While I can't speak for the alcoholic cocktails, for what it’s worth, I'm pretty sure they wouldn’t be 88th in the world if their drinks were mediocre. They also served food but we were still full of scones. 

Travel Toy in Cape Town Speakeasy
And yes, I brought Rodrigo. He happened to be in my bag from earlier.

What about the entertainment? 

On nights where there is live music, there is a minimum charge of R200 per head. We were only informed of this minutes before the live music started when we were contemplating leaving but hadn’t quite reached our tab minimum. This information was delivered courtesy of the bartender who was starting to act a bit like that one non-alcoholic drink on the menu. That left a bit of a bad taste in my mouth but, I’m glad we stayed a bit longer. The music more than made up for it. 
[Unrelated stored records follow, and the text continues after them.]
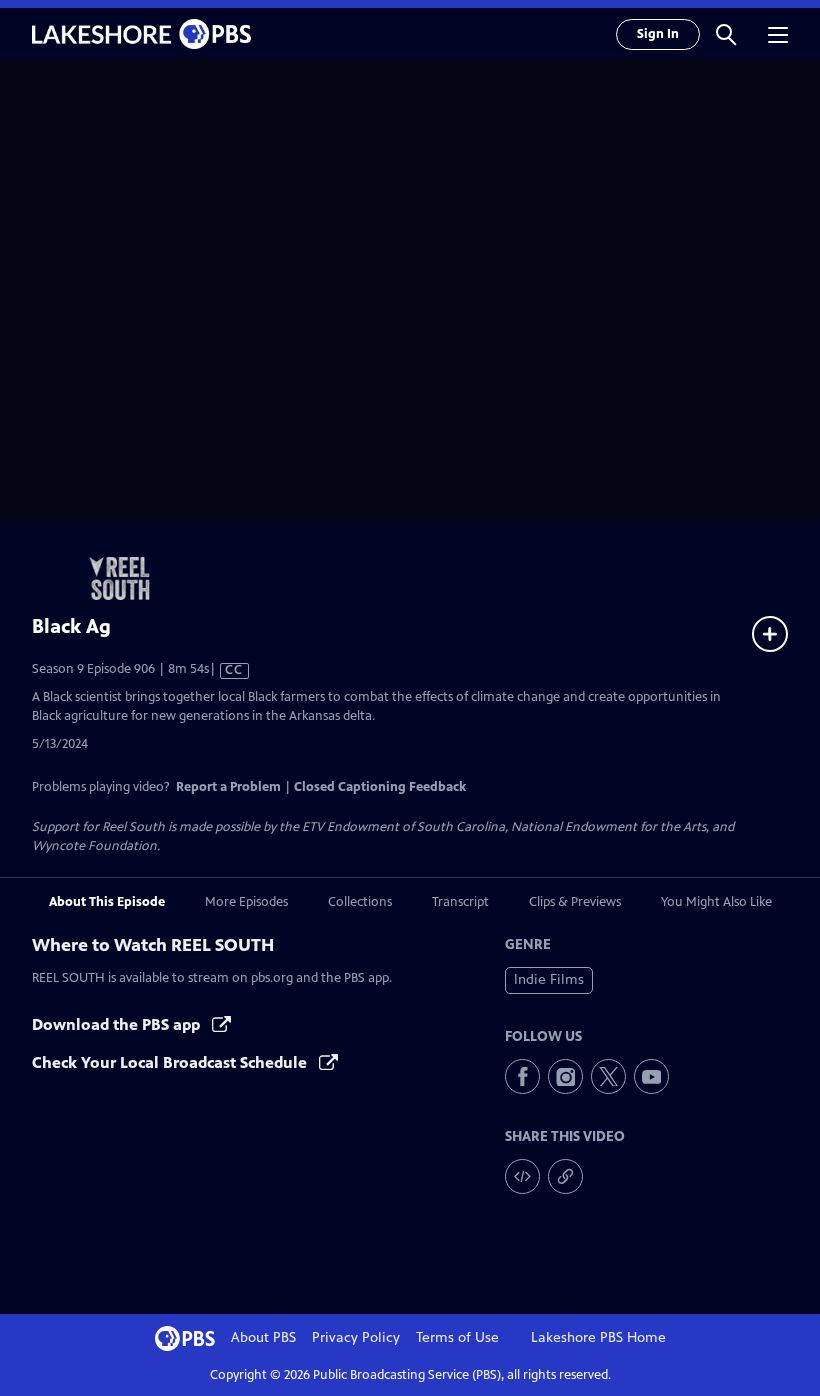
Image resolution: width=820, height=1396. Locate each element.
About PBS (263, 1337)
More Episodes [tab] (246, 902)
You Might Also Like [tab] (716, 902)
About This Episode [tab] (107, 902)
We were entertained by a Jazz duo who were crazy good! They played a range of classics and even at least one original. I wish I got their name because their music was incredible. You could totally get lost in it sober.

Live Jazz music in Cape Town speakeasy Art of Duplicity

All the Useful Information Stuff:

Opening Times: Wednesday, Friday, Saturday: 5:00pm – 12:00am 

Contact info: 
Website: 170120.co.za

Art of Duplicity prices:
- Entrance is free.
- There's a minimum tab of R200 per head on nights with live music. 
- The drinks are on the pricier side but you get what you pay for. 

How to get to the Art of Duplicity:
If you’re from out of town or you just enjoy artfully crafted alcoholic beverages like a normal person - and you can figure out where the place is - Uber or another ride-sharing service is the way to go.  
If you’re like me, a local teetotaler with a car, the bouncer will probably keep an eye on your vehicle for you if you park it in view. 

What to wear:
Ideally ‘Mae West meets Al Capone’ as recommended. We haven’t had many excuses to dress up lately. Use this one. Do it!

What to bring:
Your password, your credit card and a sense of adventure.

Safety:
Do be cautious in the centre of town, especially at night.